Which lines of the records contain the word "width"? Copy each such line in full, treating uppercase and lowercase as different.

──────

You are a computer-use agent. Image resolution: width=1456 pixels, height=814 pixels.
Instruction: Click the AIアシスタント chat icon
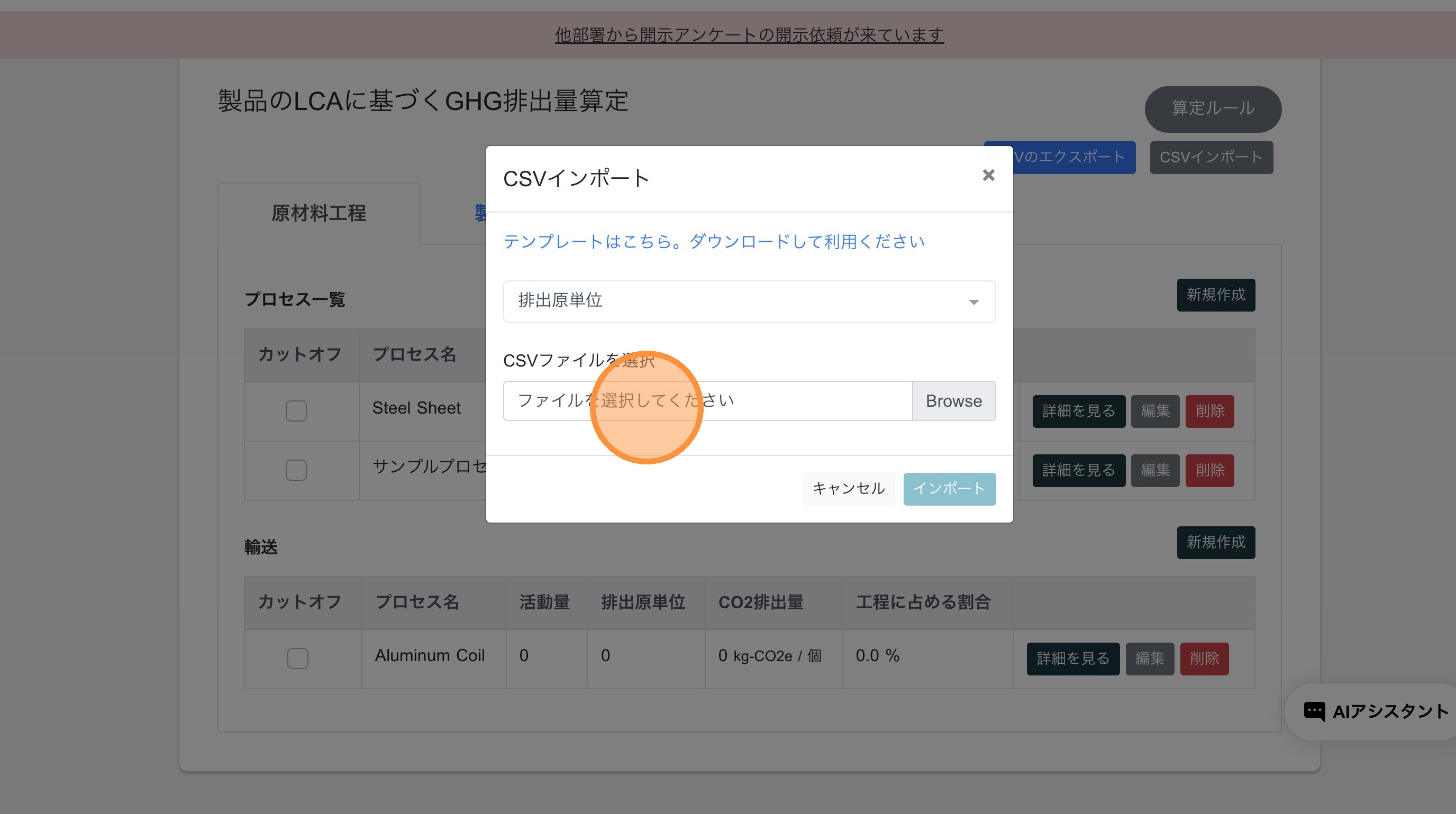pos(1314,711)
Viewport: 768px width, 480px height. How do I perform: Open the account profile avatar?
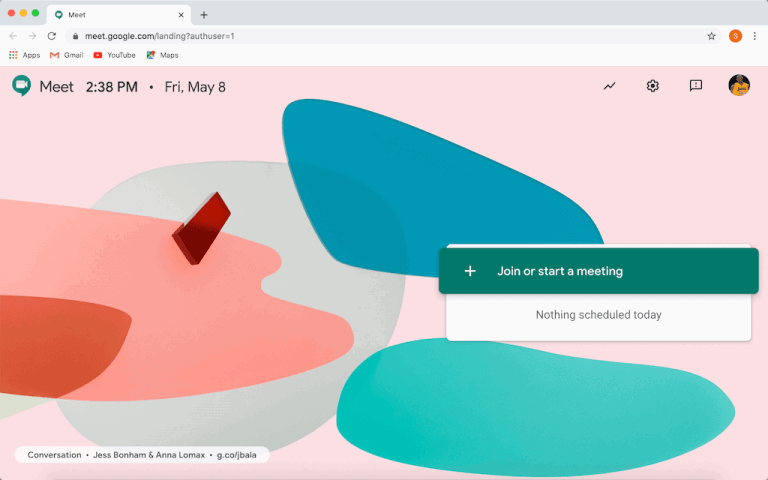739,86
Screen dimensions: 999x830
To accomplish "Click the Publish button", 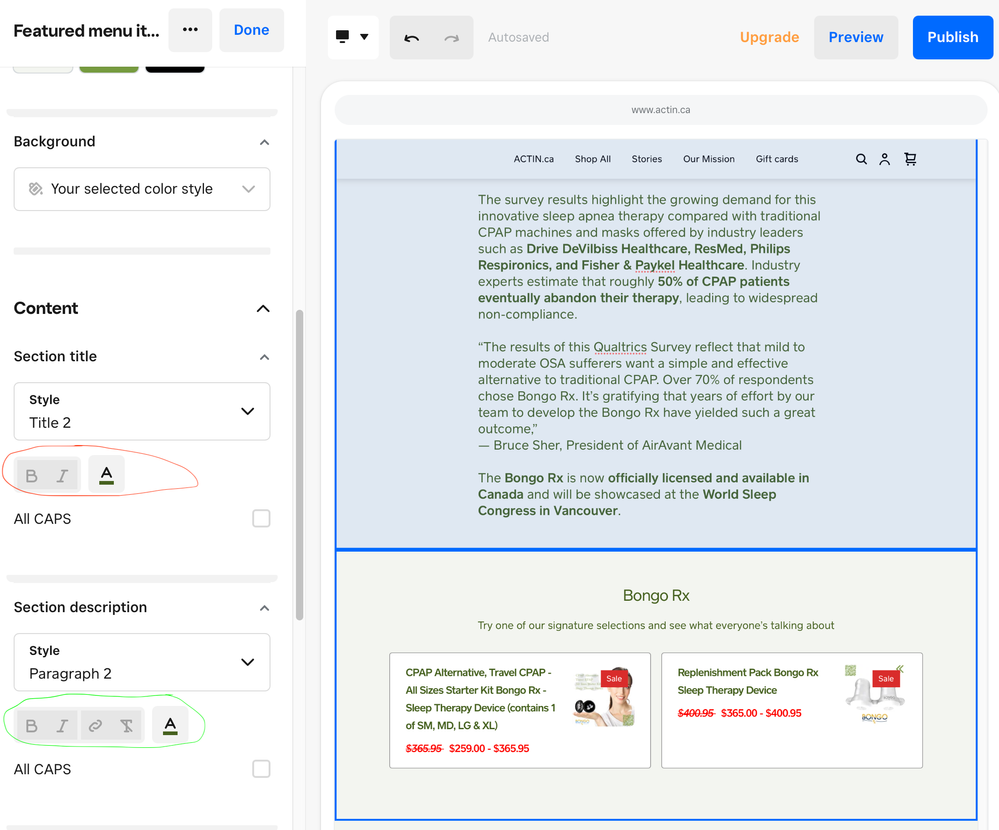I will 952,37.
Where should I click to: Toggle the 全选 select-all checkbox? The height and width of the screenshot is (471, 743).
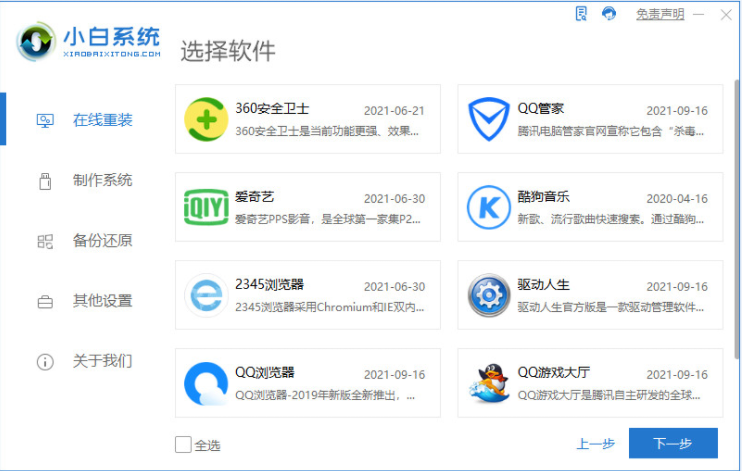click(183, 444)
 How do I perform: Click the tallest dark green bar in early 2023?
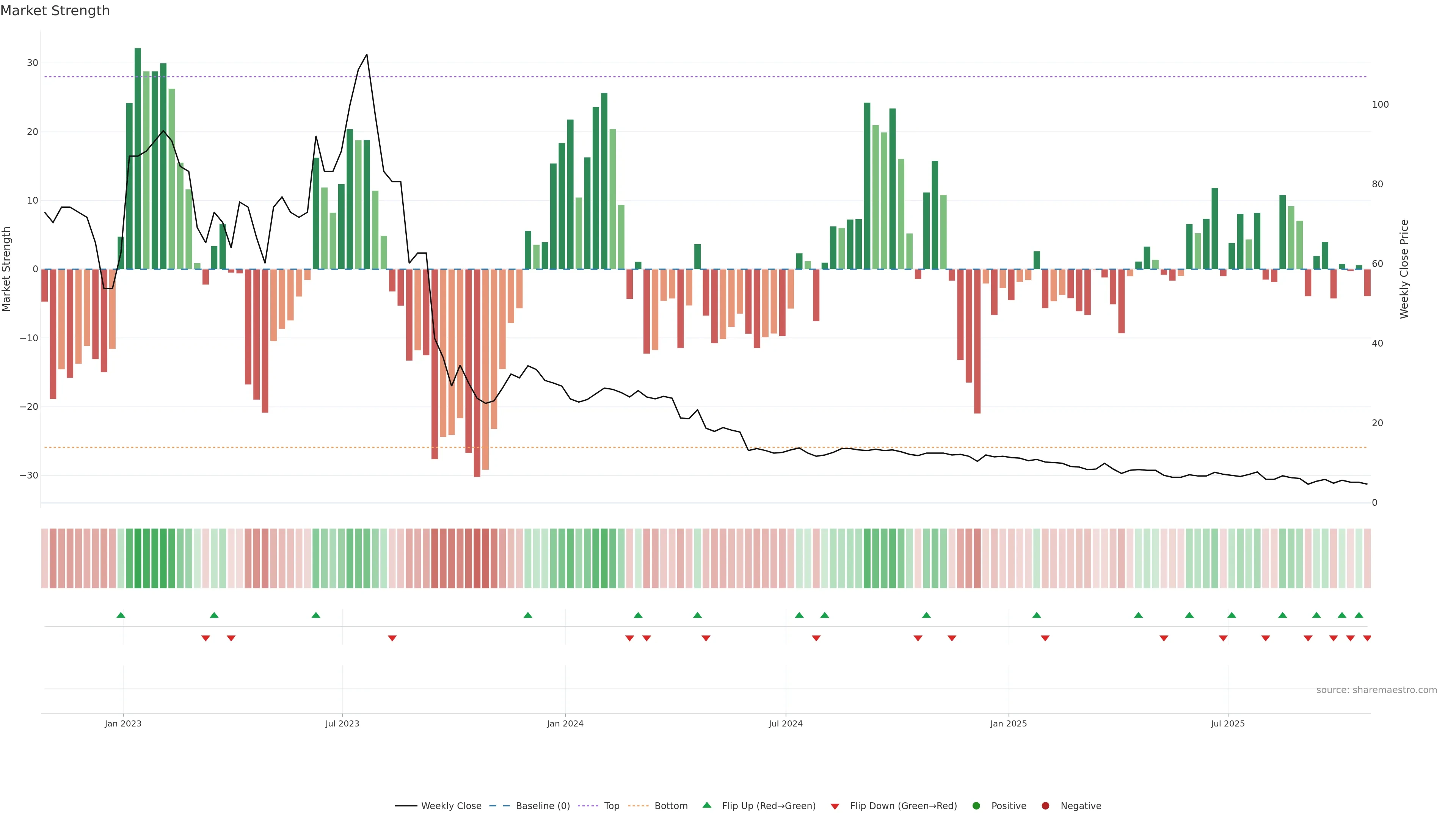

──────

• WORKED SOLUTION:
You are a computer-use agent. Image resolution: width=1456 pixels, height=814 pixels.
Viewport: 768px width, 480px height. How do I perform: Open the account profile avatar?
Where should I click to: Toggle the 全选 select-all checkbox? The height and width of the screenshot is (471, 743).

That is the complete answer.